▸ Brief:
Please reproduce each of the following items word for word.

▸ Listing:

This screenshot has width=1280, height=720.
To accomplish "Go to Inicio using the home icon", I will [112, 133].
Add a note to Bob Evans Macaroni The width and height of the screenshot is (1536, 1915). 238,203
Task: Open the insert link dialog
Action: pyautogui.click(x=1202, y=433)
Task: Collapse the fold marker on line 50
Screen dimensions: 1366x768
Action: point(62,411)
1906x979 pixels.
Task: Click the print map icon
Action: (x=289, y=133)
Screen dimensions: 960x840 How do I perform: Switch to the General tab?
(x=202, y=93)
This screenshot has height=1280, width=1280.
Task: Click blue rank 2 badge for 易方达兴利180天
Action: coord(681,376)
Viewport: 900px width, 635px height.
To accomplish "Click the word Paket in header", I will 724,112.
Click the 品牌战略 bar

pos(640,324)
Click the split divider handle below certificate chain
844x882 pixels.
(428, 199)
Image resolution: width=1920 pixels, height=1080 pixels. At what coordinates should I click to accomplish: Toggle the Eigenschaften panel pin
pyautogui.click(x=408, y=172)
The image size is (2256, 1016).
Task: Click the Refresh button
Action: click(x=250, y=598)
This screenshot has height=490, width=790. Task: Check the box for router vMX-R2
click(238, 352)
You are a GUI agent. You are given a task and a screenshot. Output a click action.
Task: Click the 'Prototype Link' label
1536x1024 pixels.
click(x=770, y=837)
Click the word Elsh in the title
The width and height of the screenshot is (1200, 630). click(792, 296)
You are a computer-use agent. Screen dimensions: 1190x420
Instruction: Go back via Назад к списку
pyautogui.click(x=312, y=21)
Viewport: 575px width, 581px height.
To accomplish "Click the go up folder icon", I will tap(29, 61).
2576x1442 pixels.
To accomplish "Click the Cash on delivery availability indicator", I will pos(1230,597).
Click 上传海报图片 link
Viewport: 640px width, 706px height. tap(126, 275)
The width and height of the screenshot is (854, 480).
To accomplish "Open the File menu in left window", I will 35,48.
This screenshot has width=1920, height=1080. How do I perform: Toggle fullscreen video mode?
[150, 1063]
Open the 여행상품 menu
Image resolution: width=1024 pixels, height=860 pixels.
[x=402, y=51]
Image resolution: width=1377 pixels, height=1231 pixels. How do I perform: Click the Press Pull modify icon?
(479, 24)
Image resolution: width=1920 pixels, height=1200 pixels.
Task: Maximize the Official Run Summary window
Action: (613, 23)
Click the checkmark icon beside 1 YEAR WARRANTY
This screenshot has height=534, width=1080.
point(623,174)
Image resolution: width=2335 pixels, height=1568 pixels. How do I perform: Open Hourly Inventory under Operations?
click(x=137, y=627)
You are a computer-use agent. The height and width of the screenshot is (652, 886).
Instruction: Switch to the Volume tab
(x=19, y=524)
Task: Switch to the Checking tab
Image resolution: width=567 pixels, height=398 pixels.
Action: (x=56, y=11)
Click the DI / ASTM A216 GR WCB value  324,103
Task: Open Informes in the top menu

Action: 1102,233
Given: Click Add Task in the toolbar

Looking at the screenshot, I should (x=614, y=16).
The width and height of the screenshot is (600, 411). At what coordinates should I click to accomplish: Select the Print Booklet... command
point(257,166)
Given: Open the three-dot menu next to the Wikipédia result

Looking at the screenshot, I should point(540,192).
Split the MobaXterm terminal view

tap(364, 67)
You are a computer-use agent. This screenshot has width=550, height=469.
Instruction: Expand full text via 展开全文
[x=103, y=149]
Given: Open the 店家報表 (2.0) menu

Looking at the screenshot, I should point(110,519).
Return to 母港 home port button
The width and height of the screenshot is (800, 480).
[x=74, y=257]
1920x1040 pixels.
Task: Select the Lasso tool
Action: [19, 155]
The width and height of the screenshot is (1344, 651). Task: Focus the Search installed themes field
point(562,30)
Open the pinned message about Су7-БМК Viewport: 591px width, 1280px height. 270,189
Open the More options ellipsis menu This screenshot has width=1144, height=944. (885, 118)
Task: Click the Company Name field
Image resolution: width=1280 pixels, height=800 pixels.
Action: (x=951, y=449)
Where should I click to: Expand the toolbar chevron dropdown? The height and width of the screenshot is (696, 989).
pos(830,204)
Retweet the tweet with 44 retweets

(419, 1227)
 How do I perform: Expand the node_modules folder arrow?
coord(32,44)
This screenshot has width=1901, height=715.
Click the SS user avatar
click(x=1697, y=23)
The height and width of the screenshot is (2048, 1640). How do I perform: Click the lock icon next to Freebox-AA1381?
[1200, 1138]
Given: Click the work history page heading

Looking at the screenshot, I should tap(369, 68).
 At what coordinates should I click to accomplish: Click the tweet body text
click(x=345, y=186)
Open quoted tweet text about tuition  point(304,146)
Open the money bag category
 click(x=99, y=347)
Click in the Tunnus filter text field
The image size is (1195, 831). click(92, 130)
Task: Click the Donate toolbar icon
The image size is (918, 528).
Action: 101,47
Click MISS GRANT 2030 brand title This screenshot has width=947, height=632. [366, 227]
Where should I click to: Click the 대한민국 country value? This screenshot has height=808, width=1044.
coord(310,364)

▸ Problem solution:
This screenshot has width=1280, height=720.
To accomplish "Go to Inicio using the home icon", I will [112, 133].
Add a note to Bob Evans Macaroni The width and height of the screenshot is (1536, 1915). 238,203
Task: Open the insert link dialog
Action: pyautogui.click(x=1202, y=433)
Task: Collapse the fold marker on line 50
Screen dimensions: 1366x768
Action: point(62,411)
1906x979 pixels.
Task: Click the print map icon
Action: (x=289, y=133)
Screen dimensions: 960x840 How do I perform: Switch to the General tab?
(x=202, y=93)
This screenshot has height=1280, width=1280.
Task: Click blue rank 2 badge for 易方达兴利180天
Action: coord(681,376)
Viewport: 900px width, 635px height.
To accomplish "Click the word Paket in header", I will 724,112.
Click the 品牌战略 bar

pos(640,324)
Click the split divider handle below certificate chain
844x882 pixels.
(428, 199)
Image resolution: width=1920 pixels, height=1080 pixels. At what coordinates should I click to accomplish: Toggle the Eigenschaften panel pin
pyautogui.click(x=408, y=172)
The image size is (2256, 1016).
Task: Click the Refresh button
Action: click(x=250, y=598)
This screenshot has height=490, width=790. Task: Check the box for router vMX-R2
click(238, 352)
You are a GUI agent. You are given a task and a screenshot. Output a click action.
Task: Click the 'Prototype Link' label
1536x1024 pixels.
click(x=770, y=837)
Click the word Elsh in the title
The width and height of the screenshot is (1200, 630). click(792, 296)
You are a computer-use agent. Screen dimensions: 1190x420
Instruction: Go back via Назад к списку
pyautogui.click(x=312, y=21)
Viewport: 575px width, 581px height.
To accomplish "Click the go up folder icon", I will tap(29, 61).
2576x1442 pixels.
To accomplish "Click the Cash on delivery availability indicator", I will pos(1230,597).
Click 上传海报图片 link
Viewport: 640px width, 706px height. tap(126, 275)
The width and height of the screenshot is (854, 480).
To accomplish "Open the File menu in left window", I will 35,48.
This screenshot has width=1920, height=1080. How do I perform: Toggle fullscreen video mode?
[150, 1063]
Open the 여행상품 menu
Image resolution: width=1024 pixels, height=860 pixels.
[x=402, y=51]
Image resolution: width=1377 pixels, height=1231 pixels. How do I perform: Click the Press Pull modify icon?
(479, 24)
Image resolution: width=1920 pixels, height=1200 pixels.
Task: Maximize the Official Run Summary window
Action: (613, 23)
Click the checkmark icon beside 1 YEAR WARRANTY
This screenshot has height=534, width=1080.
point(623,174)
Image resolution: width=2335 pixels, height=1568 pixels. How do I perform: Open Hourly Inventory under Operations?
click(x=137, y=627)
You are a computer-use agent. The height and width of the screenshot is (652, 886).
Instruction: Switch to the Volume tab
(x=19, y=524)
Task: Switch to the Checking tab
Image resolution: width=567 pixels, height=398 pixels.
Action: (x=56, y=11)
Click the DI / ASTM A216 GR WCB value  324,103
Task: Open Informes in the top menu

Action: 1102,233
Given: Click Add Task in the toolbar

Looking at the screenshot, I should (x=614, y=16).
The width and height of the screenshot is (600, 411). At what coordinates should I click to accomplish: Select the Print Booklet... command
point(257,166)
Given: Open the three-dot menu next to the Wikipédia result

Looking at the screenshot, I should point(540,192).
Split the MobaXterm terminal view

tap(364, 67)
You are a computer-use agent. This screenshot has width=550, height=469.
Instruction: Expand full text via 展开全文
[x=103, y=149]
Given: Open the 店家報表 (2.0) menu

Looking at the screenshot, I should point(110,519).
Return to 母港 home port button
The width and height of the screenshot is (800, 480).
[x=74, y=257]
1920x1040 pixels.
Task: Select the Lasso tool
Action: [19, 155]
The width and height of the screenshot is (1344, 651). Task: Focus the Search installed themes field
point(562,30)
Open the pinned message about Су7-БМК Viewport: 591px width, 1280px height. 270,189
Open the More options ellipsis menu This screenshot has width=1144, height=944. (885, 118)
Task: Click the Company Name field
Image resolution: width=1280 pixels, height=800 pixels.
Action: (x=951, y=449)
Where should I click to: Expand the toolbar chevron dropdown? The height and width of the screenshot is (696, 989).
pos(830,204)
Retweet the tweet with 44 retweets

(419, 1227)
 How do I perform: Expand the node_modules folder arrow?
coord(32,44)
This screenshot has width=1901, height=715.
Click the SS user avatar
click(x=1697, y=23)
The height and width of the screenshot is (2048, 1640). How do I perform: Click the lock icon next to Freebox-AA1381?
[1200, 1138]
Given: Click the work history page heading

Looking at the screenshot, I should tap(369, 68).
 At what coordinates should I click to accomplish: Click the tweet body text
click(x=345, y=186)
Open quoted tweet text about tuition  point(304,146)
Open the money bag category
 click(x=99, y=347)
Click in the Tunnus filter text field
The image size is (1195, 831). click(92, 130)
Task: Click the Donate toolbar icon
The image size is (918, 528).
Action: 101,47
Click MISS GRANT 2030 brand title This screenshot has width=947, height=632. [366, 227]
Where should I click to: Click the 대한민국 country value? This screenshot has height=808, width=1044.
coord(310,364)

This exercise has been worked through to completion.